Davis Bend, Mississippi (now known as Davis Island), also known as Hurricane Island Bend, was a peninsula named after planter Joseph Emory Davis, who owned most of the property. There he established the 5,000-acre Hurricane Plantation as a model slave community. Davis Bend was about 15 miles south of Vicksburg, Mississippi, and was surrounded by the Mississippi River on three sides. Davis gave his much younger brother Jefferson Davis the adjoining Brierfield Plantation.

== Geography ==
Davis Bend was located adjacent to Palmyra Island and New Carthage, Louisiana.

==History==

Joseph Emory Davis was influenced by the utopian socialist ideas of Robert Owen, whom he met in the 1820s during Owen's tour in the United States.
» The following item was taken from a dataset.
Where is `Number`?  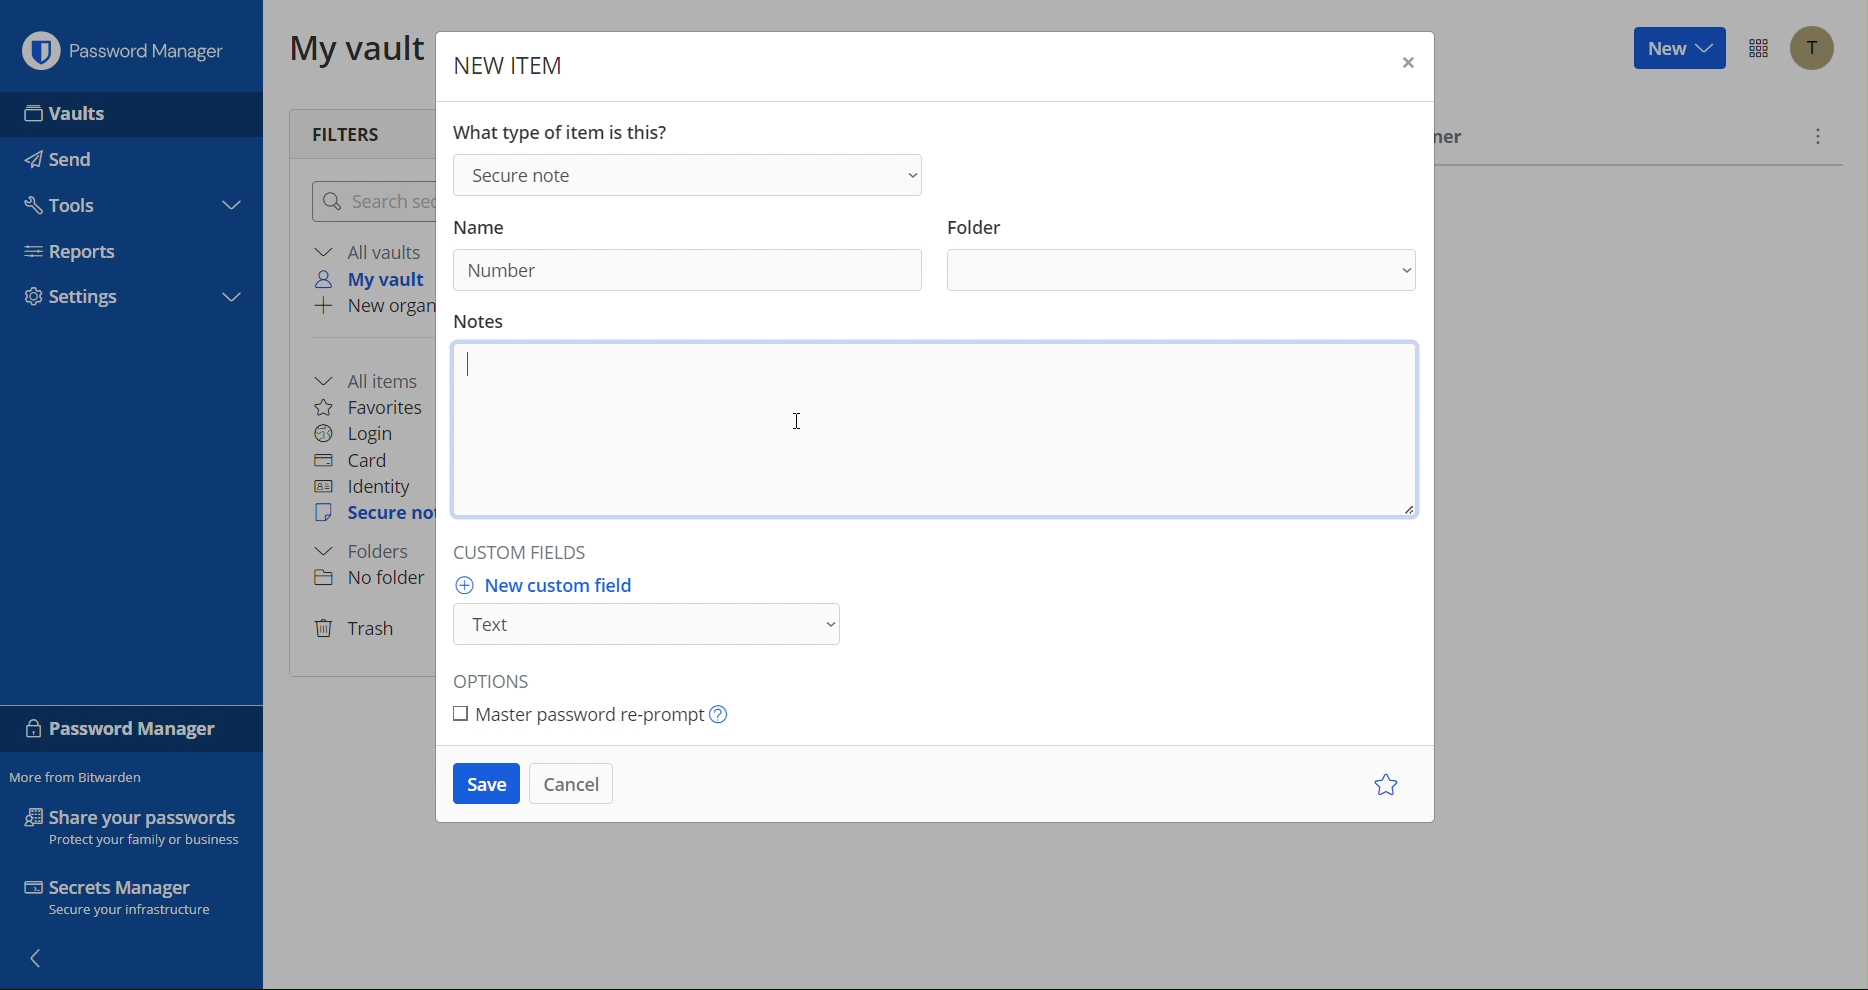 Number is located at coordinates (501, 270).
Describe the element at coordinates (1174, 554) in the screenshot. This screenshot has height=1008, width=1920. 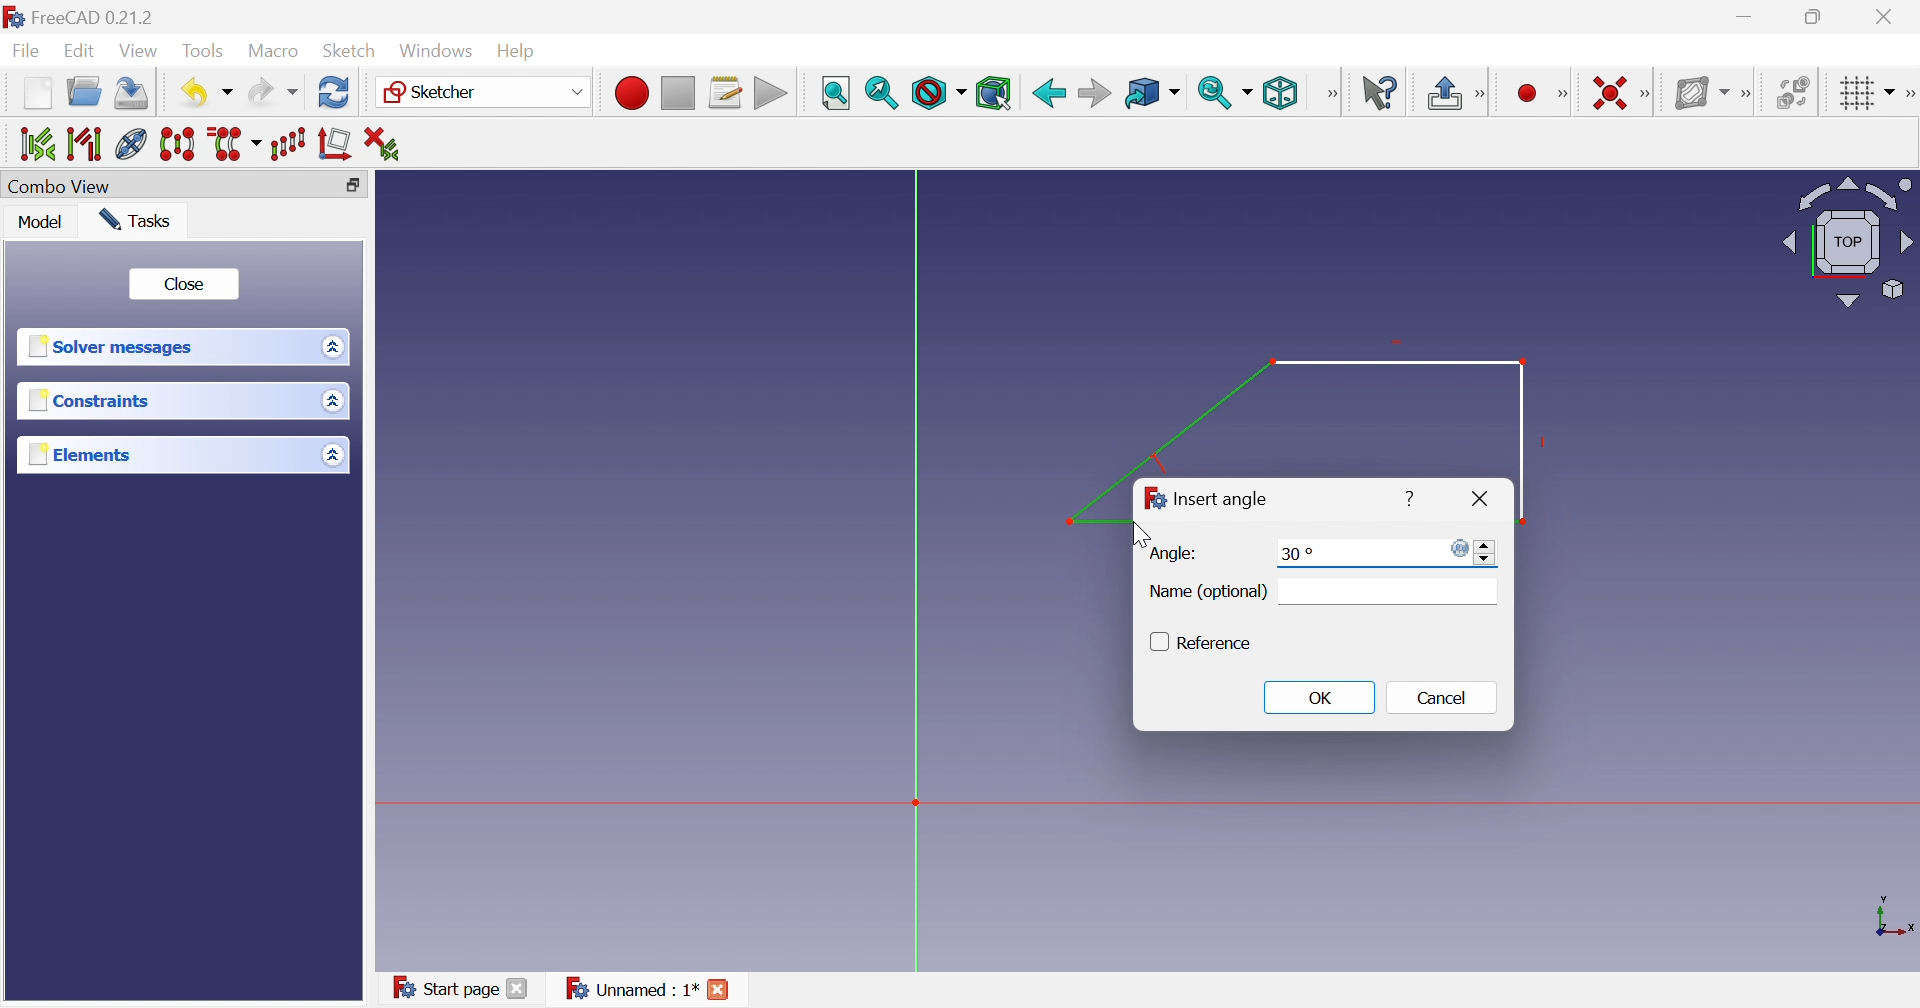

When Davis established his Hurricane Plantation at Davis Bend, he worked to create a model cooperative slave community. He hoped to show that a higher functioning and profitable community could be achieved within slavery. He allowed a high degree of self-government for his 350 slaves, provided better nutrition and health and dental care, and created a communal environment. He worked closely with Benjamin T. Montgomery, a brilliant and literate African American slave, whom he allowed to establish a store on the property and who managed much of the marketing of plantation produce.

It took some effort for Davis to recover his property after the war, as it had been confiscated by the Freedman's Bureau. In 1867 the peninsula became an island after the flooding Mississippi River cut a new channel across its neck. Davis sold the property to his former slave, freedman Ben Montgomery. The community continued as a cooperative until the 1880s. At that time continually falling cotton prices, costs of transportation by water to the mainland, an economic depression, and hostility from the white community, finally caused it to fail. Isaiah Montgomery, Benjamin's son, led many of the residents to a new black community, founding Mound Bayou in northwest Mississippi.